米証券取引委員会(SEC)は、バイナンスの米国法人であるバイナンスUSに対する訴訟で新たな文書を提出し、投資家の資金が危険にさらされていると主張した。
6月5日に提出された訴状では、バイナンスCEOのジャオ・チャンポン氏(通称CZ)やBAMマネジメント、BAMトレーディング、そしてバイナンスを含む被告が、「数十億ドルを蓄積しながら投資家の資産を著しいリスクに晒している」と規制当局は主張している。
また、被告は米国の規制監督を意図的に回避し、米国ユーザーに証券関連サービスを提供しているとされた。「バイナンスとジャオ氏の裁量によって、何十億ドルもの米国投資家の資本が危険にさらされた」と主張した。CNBCの報道によれば、SECが示した金額は最大で22億ドルに達する。
提出された文書では、バイナンスとバイナンスUSの両プラットフォームからの顧客資金が、CZ氏が支配する「メリットピークリミテッド」が運営する口座で「混在」している例が挙げられている。資金はその後、仮想通貨の購入と売却に「関連して」第三者に送金されたとされている。
規制当局によると、この仕組みはCZ氏にバイナンスUSプラットフォーム上で数十億ドルの預けられた資産を自由に操作する権限を与え、資産が適切に保護されるための監視やコントロールが存在しないとされている。

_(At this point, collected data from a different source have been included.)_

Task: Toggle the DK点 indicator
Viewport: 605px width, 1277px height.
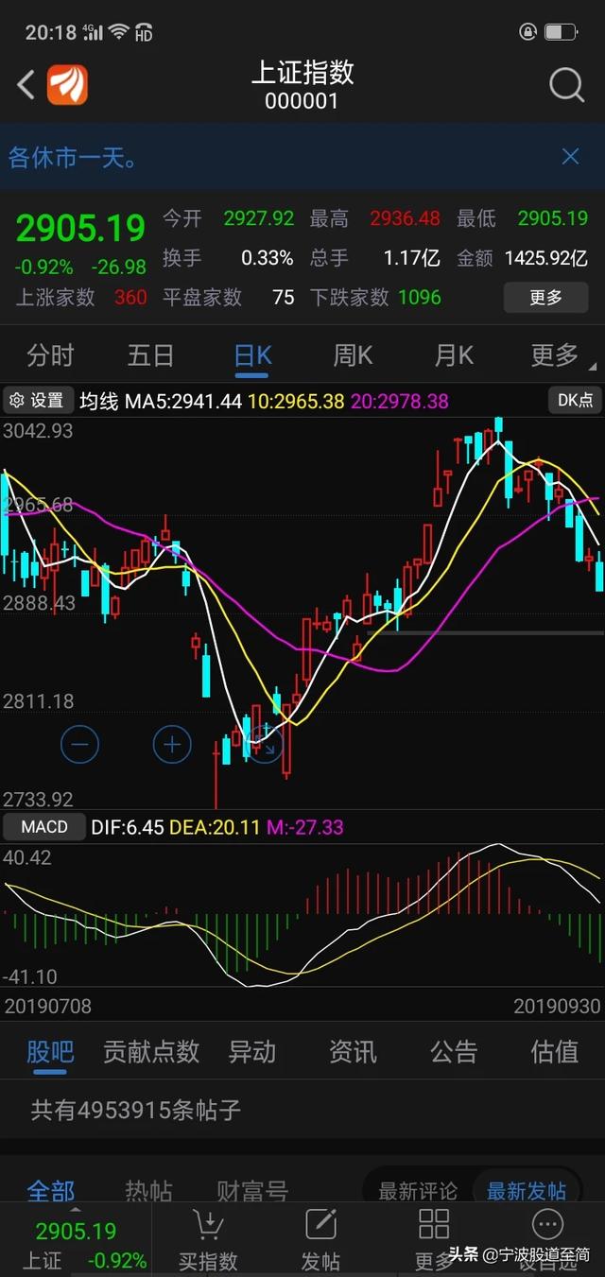Action: click(575, 401)
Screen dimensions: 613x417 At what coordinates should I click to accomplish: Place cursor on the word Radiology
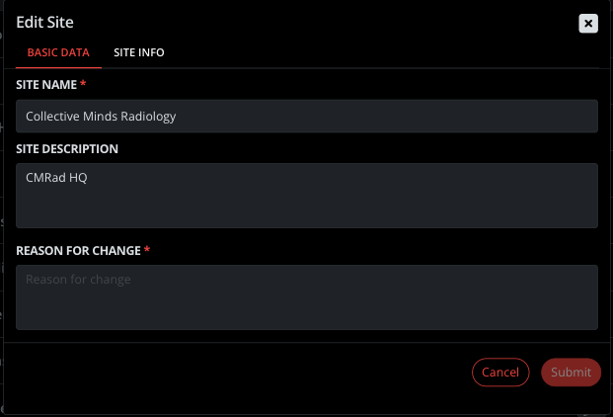pyautogui.click(x=148, y=117)
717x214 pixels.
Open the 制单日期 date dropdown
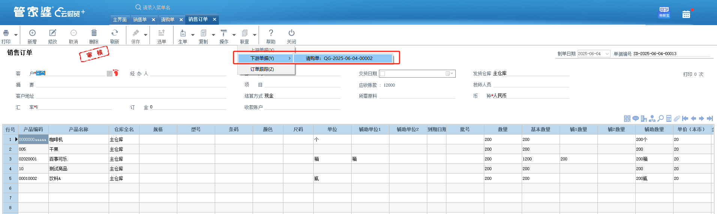point(607,54)
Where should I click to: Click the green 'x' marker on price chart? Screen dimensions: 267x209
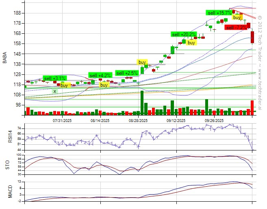pos(54,91)
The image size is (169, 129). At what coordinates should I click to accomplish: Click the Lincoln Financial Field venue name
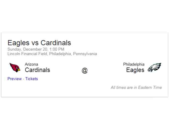pyautogui.click(x=27, y=54)
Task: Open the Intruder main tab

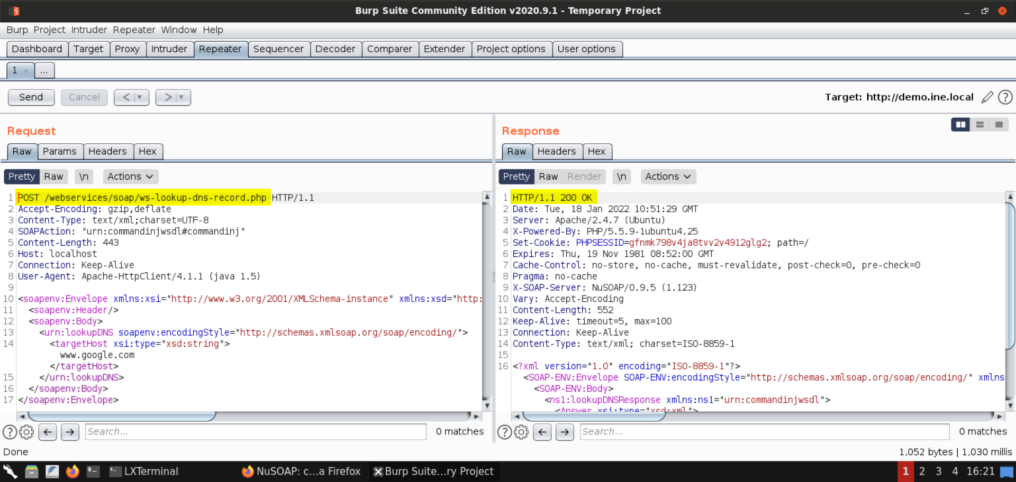Action: coord(169,49)
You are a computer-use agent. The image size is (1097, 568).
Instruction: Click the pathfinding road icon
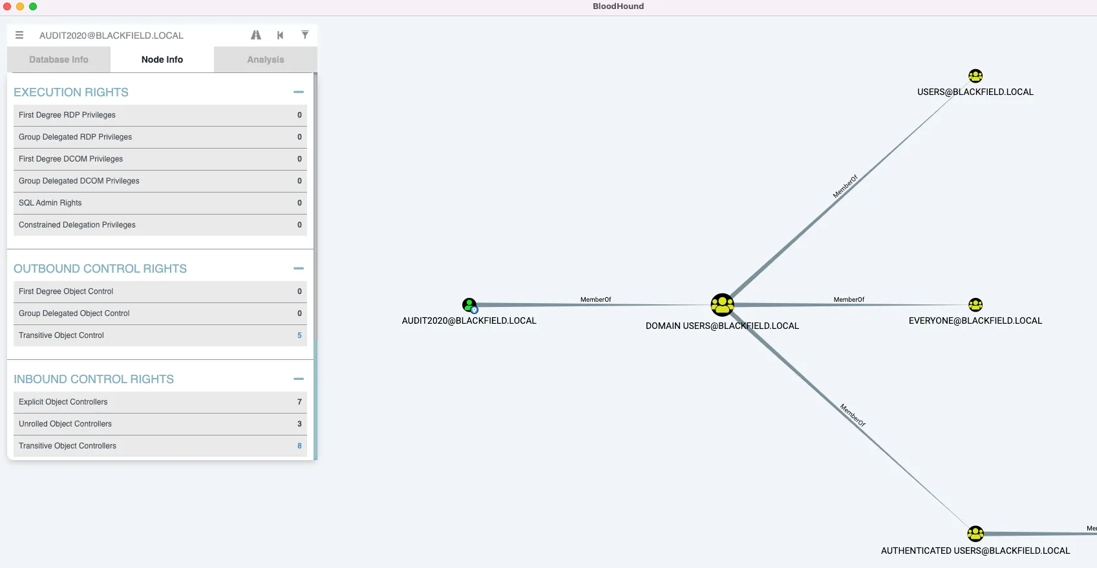[x=256, y=35]
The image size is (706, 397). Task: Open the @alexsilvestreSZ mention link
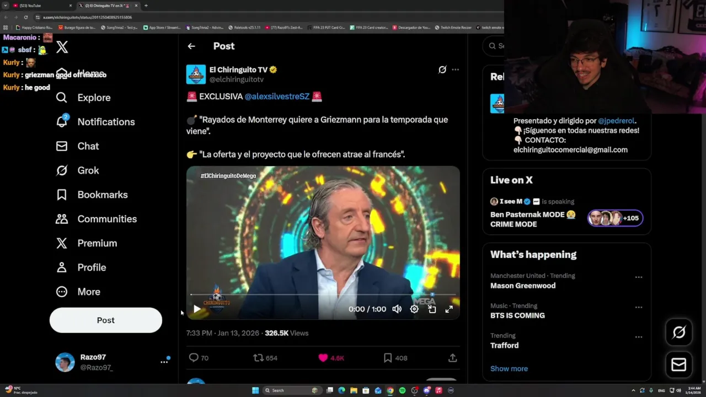coord(277,96)
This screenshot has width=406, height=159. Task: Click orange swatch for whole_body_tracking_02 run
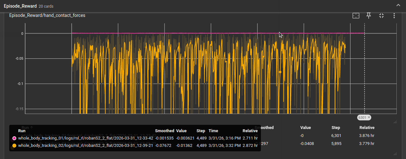coord(14,145)

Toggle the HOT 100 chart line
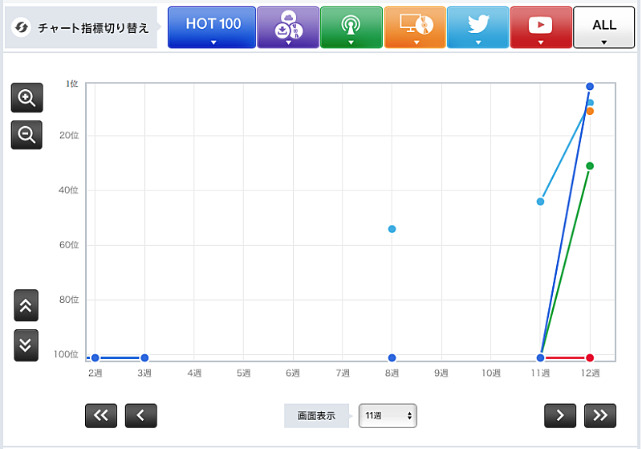tap(213, 28)
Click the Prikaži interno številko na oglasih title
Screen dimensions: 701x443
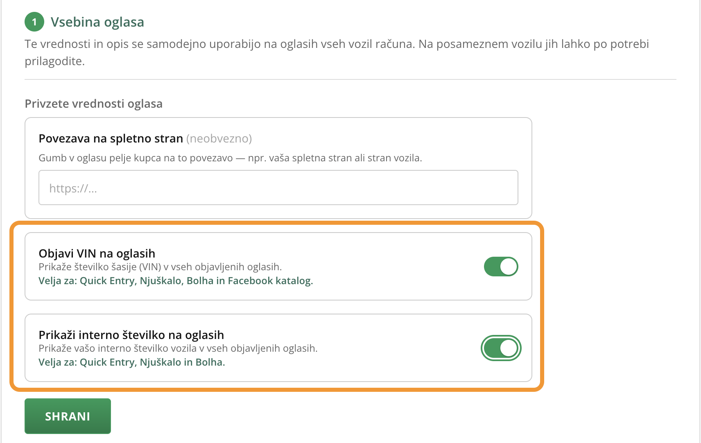click(x=131, y=335)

執筆時点で、バイナンスUSはプラットフォーム上のユーザー資金が「安全である」と述べ、SECの資産凍結試みに対抗している。
6月6日、米SECは、ユーザー資金の取り扱い不備と未登録の証券で運営していることを理由にバイナンスに対して差止命令の申請を行った。資産の凍結は、その申請に含まれた要求の一つだ。
バイナンスとコインベースに対する訴訟では、規制当局は少なくとも67種類の仮想通貨を証券としてラベル付けした。これにより、市場に流通するトークンの総額で1000億ドル以上が影響を受ける可能性がある。